2.2    Klaagster stond als advocaat twee gedaagde partijen bij in een hoger beroepzaak bij het gerechtshof Arnhem-Leeuwarden. Verweerder stond in die zaak de eisende partij als advocaat bij. In die zaak was door het gerechtshof op 1 december 2022 een comparitie na aanbrengen bepaald.
2.3    Verweerder heeft op 17 november 2022 stukken aan het gerechtshof gezonden, zonder een kopie daarvan aan klaagster te sturen. 
2.4    Op 29 november 2022 heeft klaagster ontdekt dat verweerder stukken aan het gerechtshof had gezonden. Naar aanleiding daarvan heeft klaagster die dag omtrent 16.30 uur hierover telefonisch contact met verweerder opgenomen.
2.5    In een e-mail van 29 november 2022, om 17.19 uur, heeft klaagster het volgende aan verweerder meegedeeld:
Zojuist hebben we telefonisch besproken dat u mij het volledige procesdossier, per omgaande maar uiterlijk vandaag nog, zal doen toekomen digitaal.

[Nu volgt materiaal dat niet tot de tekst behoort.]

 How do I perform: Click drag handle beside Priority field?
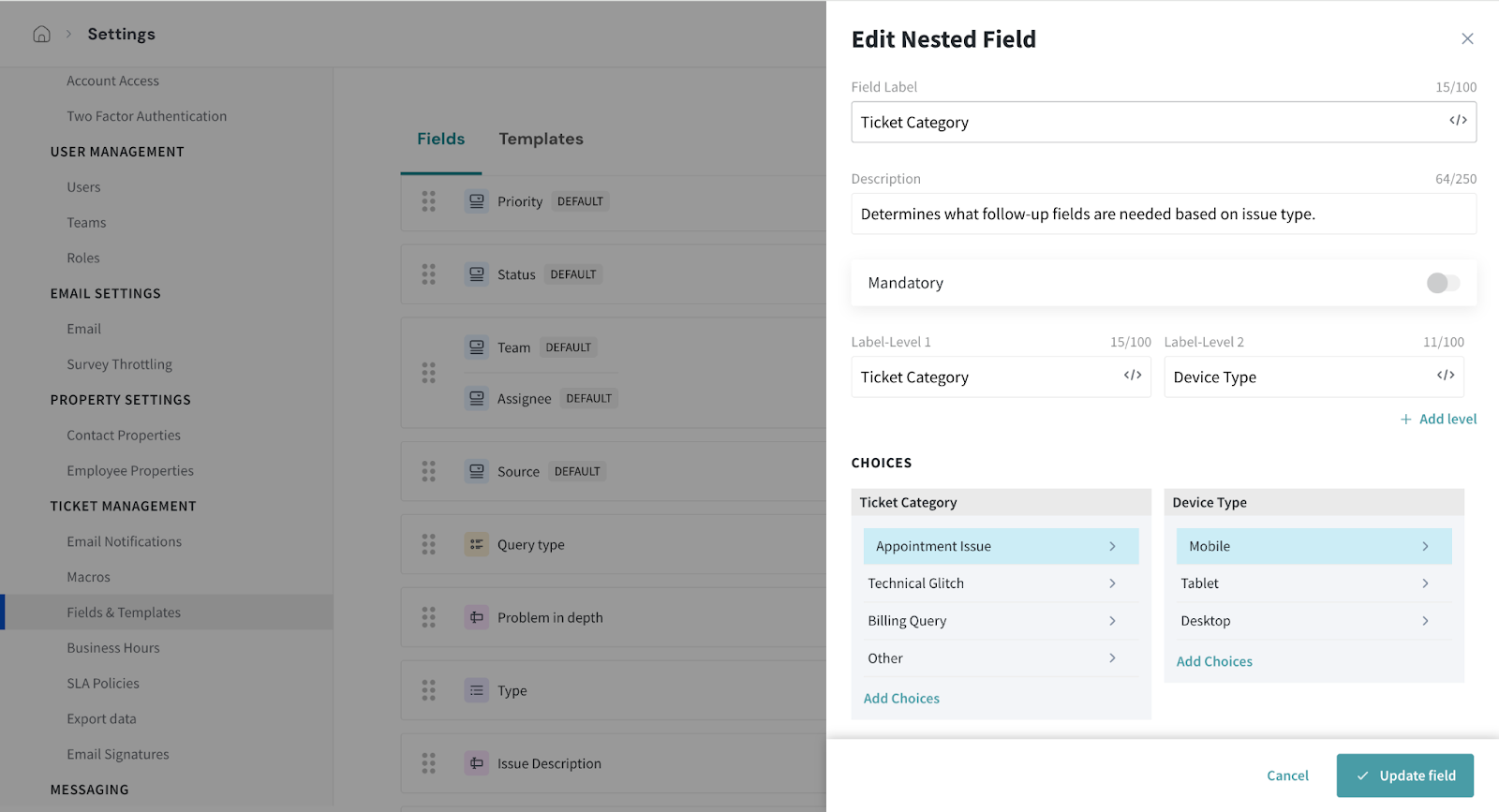tap(428, 201)
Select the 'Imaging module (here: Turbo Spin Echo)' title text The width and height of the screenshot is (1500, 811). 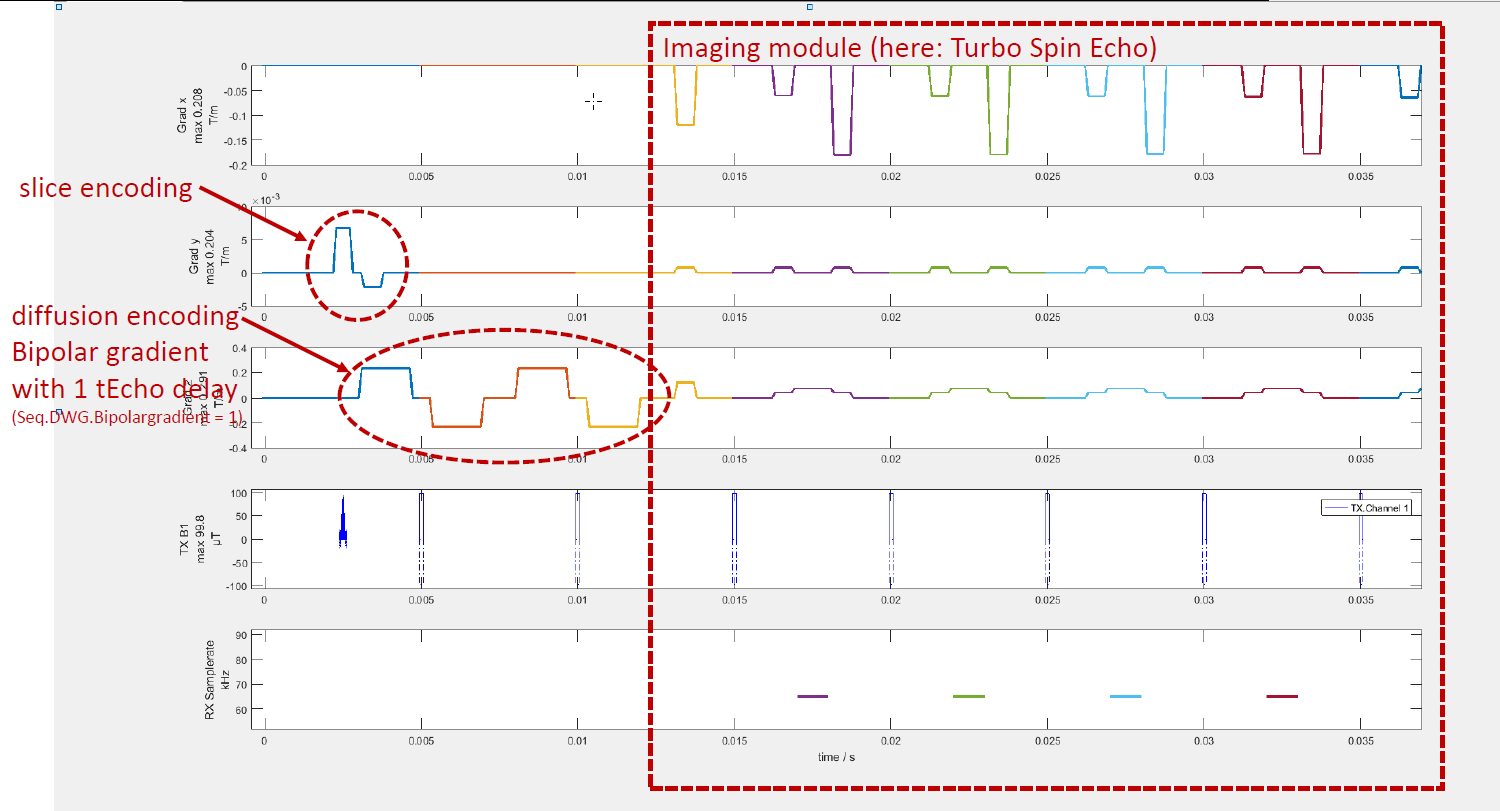910,48
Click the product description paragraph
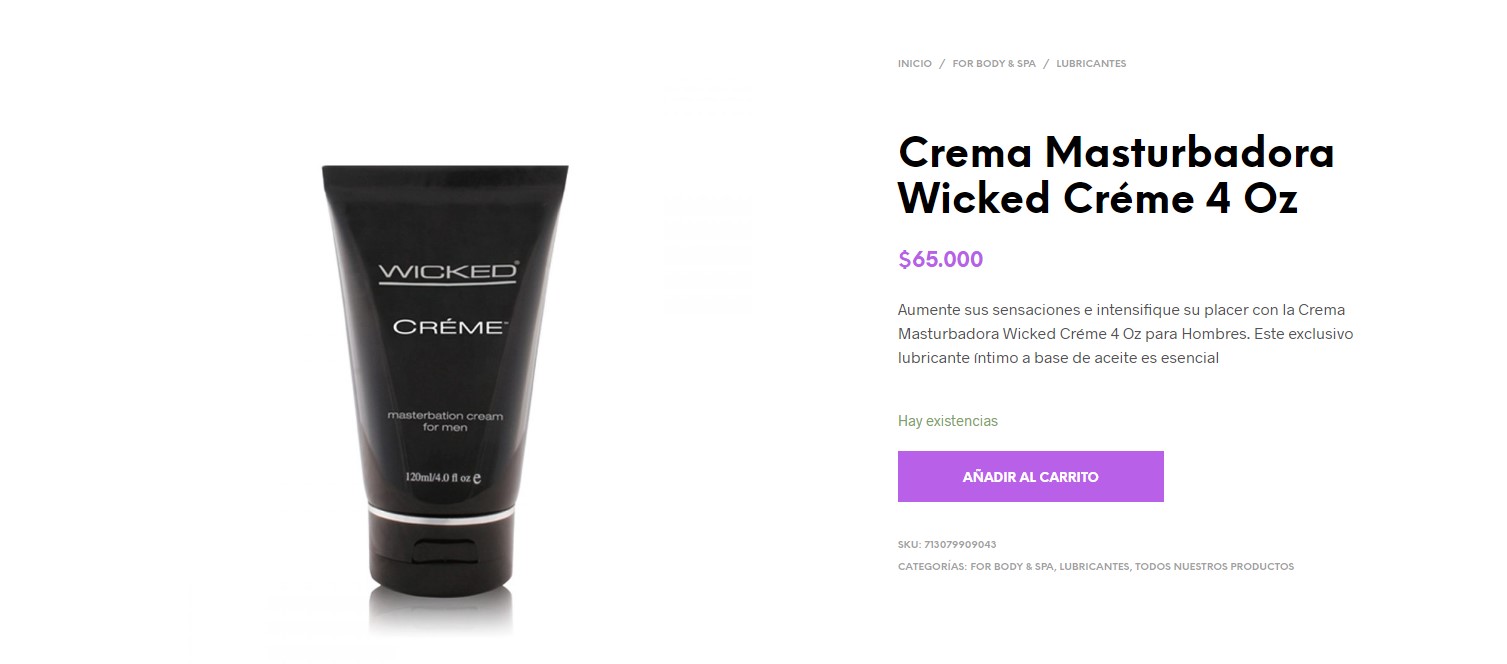The image size is (1507, 664). click(x=1125, y=334)
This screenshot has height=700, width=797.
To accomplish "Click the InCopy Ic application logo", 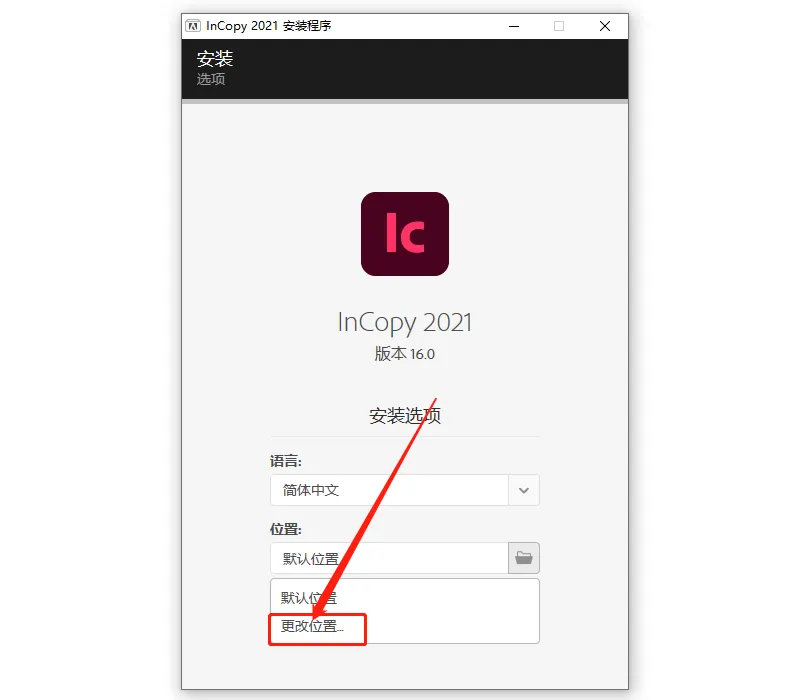I will pyautogui.click(x=405, y=234).
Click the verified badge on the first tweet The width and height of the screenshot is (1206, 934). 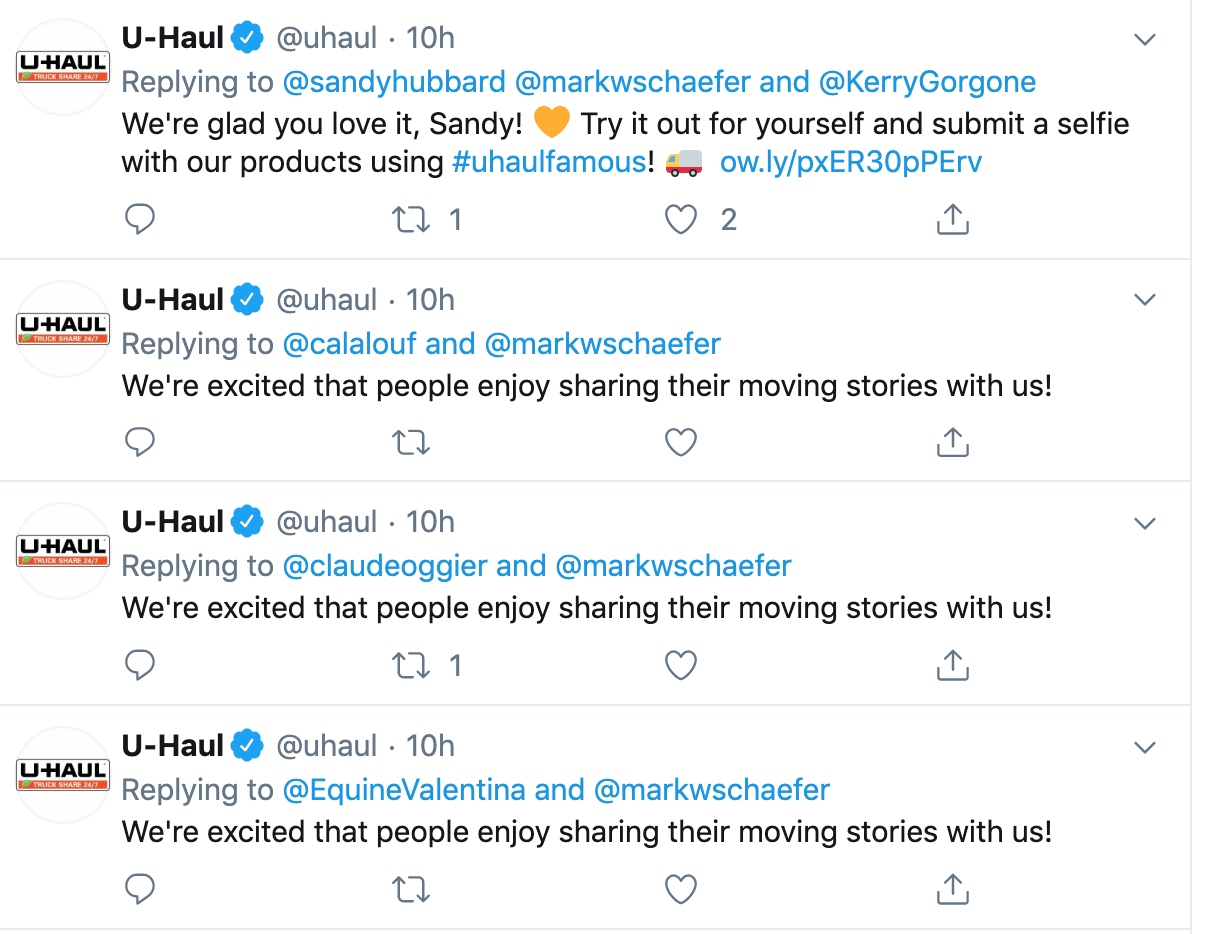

Ik heb het nog even nagekeken maar ik ben gesteld begin september in deze kwestie.
Graag ontvang ik nog van u alle correspondentie die aan het hof is toegezonden en niet aan mij is toegezonden.
2.6    Bij e-mail van eveneens 29 november 2022, om 18.20 uur, heeft verweerder als volgt op voormelde e-mail van klaagster gereageerd:  
Geachte collega,

Bijgevoegd ontvangt u de H-formulieren die in de opgemelde procedure met het gerechtshof waren verzonden voordat u zich had gesteld.

Verder ontvangt u een afschrift van het H-formulier d.d. 17 november jl. waarmee de processtukken in de eerste aanleg bij het Hof zijn ingediend. Als bijlage ontvangt u op voorhand de inleidende dagvaarding (en bijbehorende producties) en het eindvonnis in deze zaak. De overige stukken verwacht ik u morgenochtend te zullen toezenden.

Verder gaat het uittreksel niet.